Walgreens Boots Alliance announced two major investments in home-based care on October 14, totaling $5.5 billion. The first is a $5.2 billion investment in VillageMD, which advances an already significant partnership between the two companies that was established in 2019. Walgreens is also making a $330 million investment in CareCentrix, a health-at-home solutions company founded in 1996.

These major investments come as Walgreens unveils the launch of Walgreens Health, a new “consumer-centric health care strategy to drive sustainable, long-term profitable growth,” Walgreens Boots Alliance CEO Roz Brewer said in a press release. Walgreens Health will improve both the experience for consumers and their health outcomes at lower costs through its technology enabled care model powered by a nationally scaled, locally delivered healthcare platform.

VillageMD, a subsidiary of Village Medical, is a national leader in value-based primary care. The company provides primary care services across 15 markets to more than 1.6 million patients. Last year, VillageMD and Walgreens unveiled their five-year plan to expand the massive retailer’s full-service physician services at its stores, which included a $1 billion equity and convertible debt investment to be made in VillageMD over the following three years.
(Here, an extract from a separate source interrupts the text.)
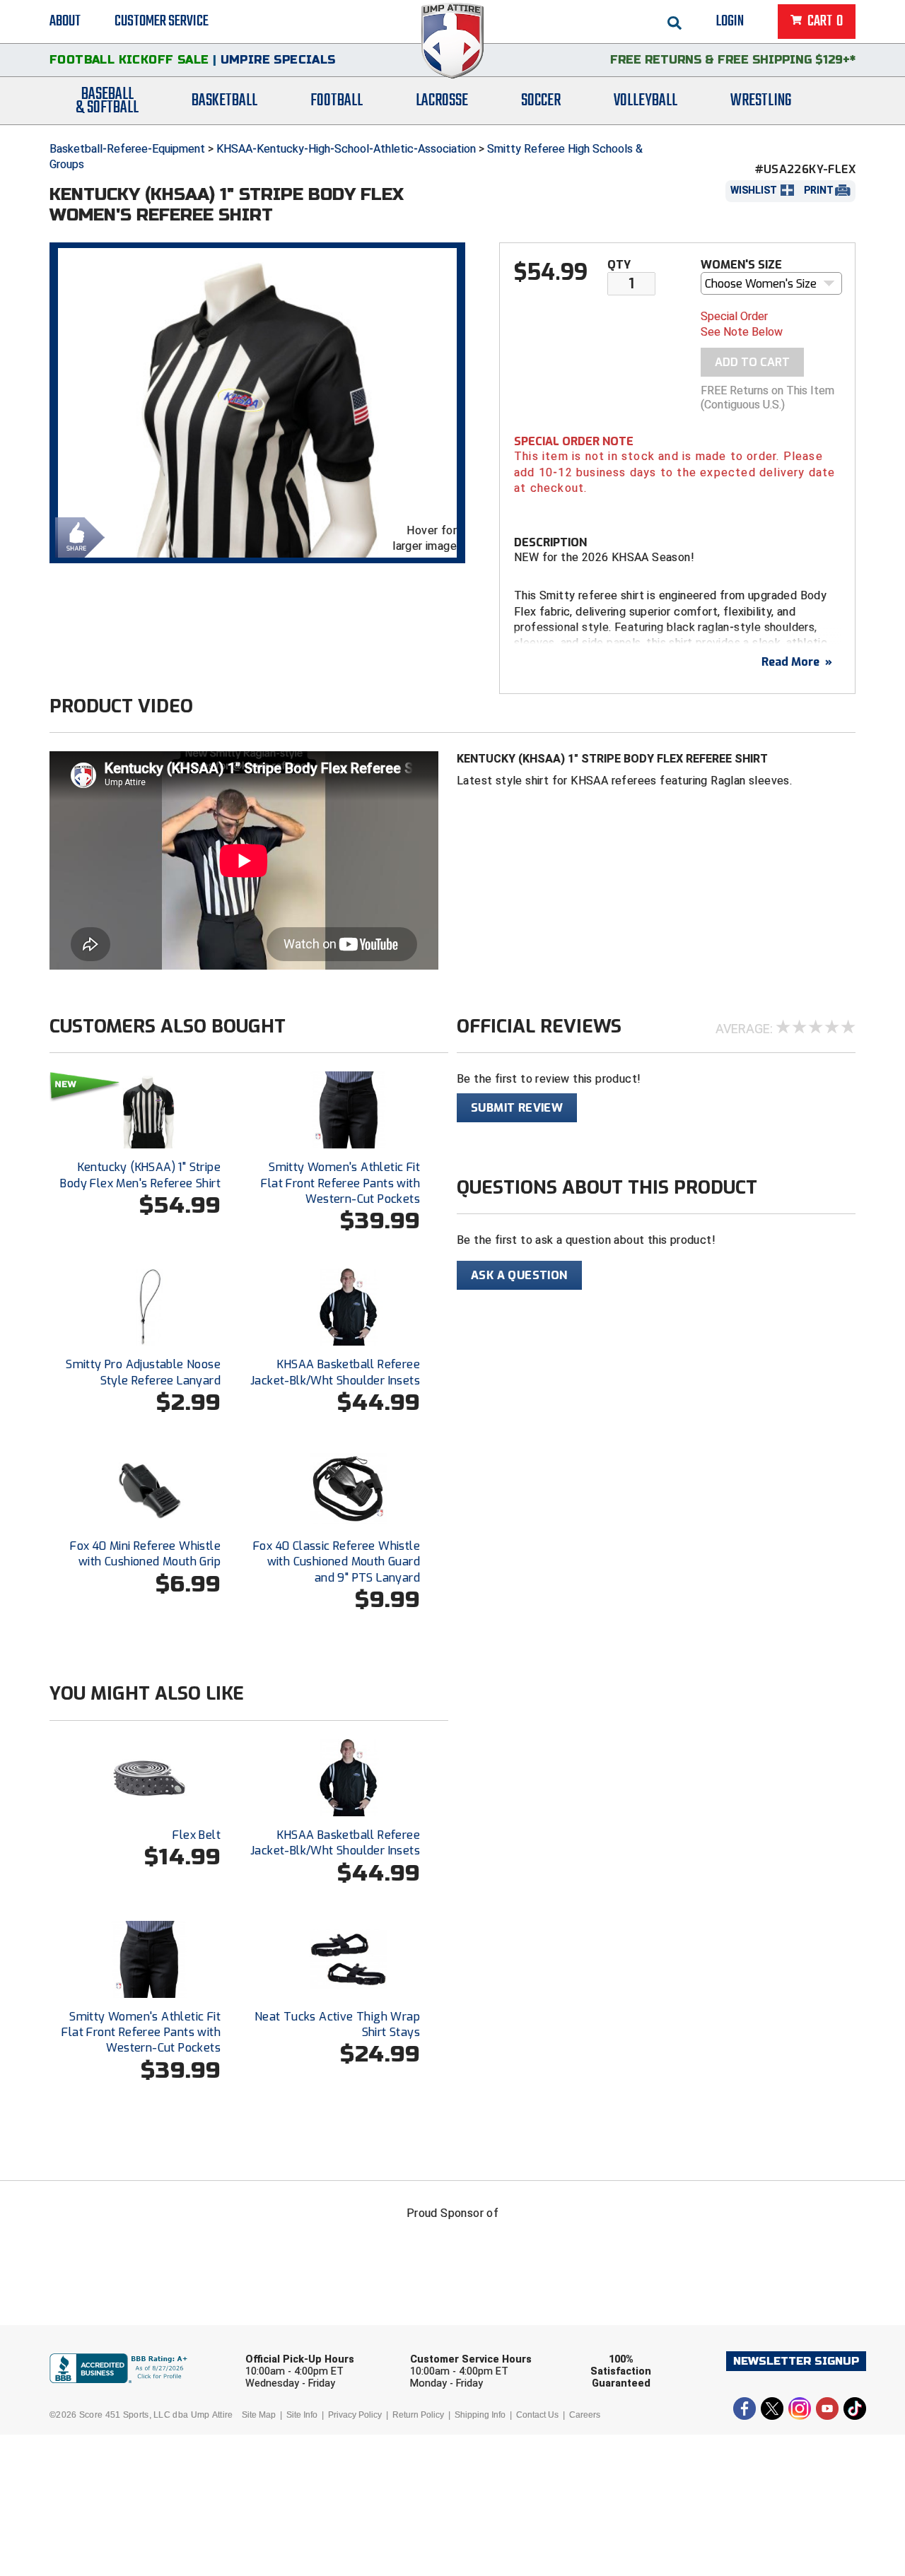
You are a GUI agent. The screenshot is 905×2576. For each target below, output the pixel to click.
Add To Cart (752, 362)
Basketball (224, 100)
Since then, Walgreens and VillageMD have opened 52 co-located practice locations together, and the two companies hope to increase that number to over 600 by 2025 and 1,000 by 2027, with more than half in underserved communities. In this transaction, Walgreens is increasing its investment in VillageMD from 30% to 63%, a move that will advance Walgreen’s strategic position in delivering value-based primary care. Additionally, under Walgreen’s wing, VillageMD has further plans to conduct an IPO in 2022.

The second deal involved CareCentrix, which connects patients with at-home care through its extensive national network of providers. The Hartford, Connecticut-based company manages care for more than 19 million members through its network of more than 7,400 credentialed provider locations across the United States. Walgreens’ investment now gives the retail chain majority ownership of CareCentrix, acquiring 55% of the company at an $800 million valuation, net of debt, with the option to purchase the remaining equity interests at a later date.

Walgreens is not the only major national retail chain making moves in the healthcare market recently. Walmart, Amazon and Best Buy have also shown a growing interest in acquiring assets in both health care and home care over the last few years. The Walgreens investment announcements also come just after the announced acquisition of Current Health by Best Buy, another retail giant entering the care-at-home market.